BMS Health Coaches touch on SDOH tasks:


The Health Coach will work cooperatively with nursing staff to achieve patient outcomes and goals. The primary responsibility includes implementing a collaborative process of data collection for the Health Home At-Risk project and Health Home eligibility, care planning, facilitation of population health management, coordination of care for patients on caseload, patient education, patient advocacy, and regular evaluation of patients on caseload.

Uses registries to identify patients with newly diagnosed, undiagnosed or poorly controlled chronic conditions and schedules follow-up appointments.

Conducts outreach to patients with overdue screenings or upcoming appointments.

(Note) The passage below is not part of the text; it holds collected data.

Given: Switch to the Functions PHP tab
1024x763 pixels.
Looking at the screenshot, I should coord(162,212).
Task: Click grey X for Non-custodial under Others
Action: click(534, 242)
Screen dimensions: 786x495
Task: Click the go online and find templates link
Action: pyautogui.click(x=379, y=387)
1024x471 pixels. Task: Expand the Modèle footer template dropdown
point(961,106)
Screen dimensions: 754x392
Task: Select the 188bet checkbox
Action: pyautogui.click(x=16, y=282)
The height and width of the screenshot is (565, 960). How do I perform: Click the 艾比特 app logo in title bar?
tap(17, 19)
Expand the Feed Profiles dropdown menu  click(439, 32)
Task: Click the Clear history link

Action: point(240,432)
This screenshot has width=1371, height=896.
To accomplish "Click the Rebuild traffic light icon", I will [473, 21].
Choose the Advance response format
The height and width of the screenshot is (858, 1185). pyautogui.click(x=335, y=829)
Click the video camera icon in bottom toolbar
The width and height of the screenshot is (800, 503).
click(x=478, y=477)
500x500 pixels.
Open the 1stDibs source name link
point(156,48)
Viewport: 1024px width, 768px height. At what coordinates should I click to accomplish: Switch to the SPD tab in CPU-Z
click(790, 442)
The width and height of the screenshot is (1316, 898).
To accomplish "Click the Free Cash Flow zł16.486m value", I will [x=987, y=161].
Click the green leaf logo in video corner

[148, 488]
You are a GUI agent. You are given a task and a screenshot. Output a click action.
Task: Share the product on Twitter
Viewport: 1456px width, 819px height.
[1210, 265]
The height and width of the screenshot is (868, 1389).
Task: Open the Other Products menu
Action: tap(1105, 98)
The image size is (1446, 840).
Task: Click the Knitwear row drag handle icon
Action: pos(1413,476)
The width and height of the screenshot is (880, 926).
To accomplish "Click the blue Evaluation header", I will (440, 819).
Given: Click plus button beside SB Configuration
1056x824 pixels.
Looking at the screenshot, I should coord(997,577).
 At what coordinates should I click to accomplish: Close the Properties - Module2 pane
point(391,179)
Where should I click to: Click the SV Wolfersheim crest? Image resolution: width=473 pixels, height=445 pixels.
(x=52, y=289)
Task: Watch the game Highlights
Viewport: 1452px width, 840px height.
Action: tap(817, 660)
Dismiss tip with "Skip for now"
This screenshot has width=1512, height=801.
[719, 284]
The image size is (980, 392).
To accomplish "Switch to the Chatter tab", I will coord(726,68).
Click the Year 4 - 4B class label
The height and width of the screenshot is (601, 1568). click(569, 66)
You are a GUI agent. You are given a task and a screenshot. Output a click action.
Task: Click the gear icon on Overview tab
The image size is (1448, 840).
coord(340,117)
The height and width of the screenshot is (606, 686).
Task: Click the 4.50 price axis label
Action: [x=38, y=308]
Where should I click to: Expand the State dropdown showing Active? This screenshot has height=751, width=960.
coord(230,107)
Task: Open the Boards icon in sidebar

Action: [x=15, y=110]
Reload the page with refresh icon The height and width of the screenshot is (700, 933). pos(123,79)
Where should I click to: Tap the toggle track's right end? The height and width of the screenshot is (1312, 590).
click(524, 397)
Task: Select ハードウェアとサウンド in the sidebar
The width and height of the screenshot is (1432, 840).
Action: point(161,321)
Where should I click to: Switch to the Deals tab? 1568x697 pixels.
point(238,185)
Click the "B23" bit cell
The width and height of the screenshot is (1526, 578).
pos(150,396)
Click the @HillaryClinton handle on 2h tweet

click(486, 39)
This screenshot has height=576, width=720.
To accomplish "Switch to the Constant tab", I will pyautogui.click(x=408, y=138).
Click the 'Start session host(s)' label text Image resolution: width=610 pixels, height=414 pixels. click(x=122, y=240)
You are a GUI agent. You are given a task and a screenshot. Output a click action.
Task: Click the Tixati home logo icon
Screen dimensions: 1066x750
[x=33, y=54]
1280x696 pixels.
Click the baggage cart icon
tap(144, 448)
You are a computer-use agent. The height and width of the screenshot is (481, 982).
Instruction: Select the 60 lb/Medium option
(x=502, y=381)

Performs intake and social data collection of patients with newly diagnosed or poorly controlled chronic conditions, screens for Health Home eligibility, and checks Health Home enrollment.

Screens for behavioral health and substance use problems, including depression (PHQ), alcohol abuse (AUDIT), substance abuse (DAST) and smoking status.

Reinforces education provided by PCP or nurse on management of the chronic disease, provides self-management tools, and reviews how to use those tools.

Does post-visit review of next steps with patient. With the patient, establishes goals and creates a care plan. Works with patient to mitigate impacts of social factors on health and functional status, e.g. by arranging transportation for patients.

Coordinates care, assists with referral management, and conducts between-visit monitoring & Outreach.

Tracks and follows up on test results to ensure patient and caregiver take appropriate next steps as needed. Serves as primary care practice’s first point of contact during post discharge care transition from hospital or emergency department.

Documents activities in EHR/GSI Health Dashboard. Works with Coordinator of Value Based Initiatives and practice’s performance improvement team. Assists in scheduling huddles and other internal team meetings.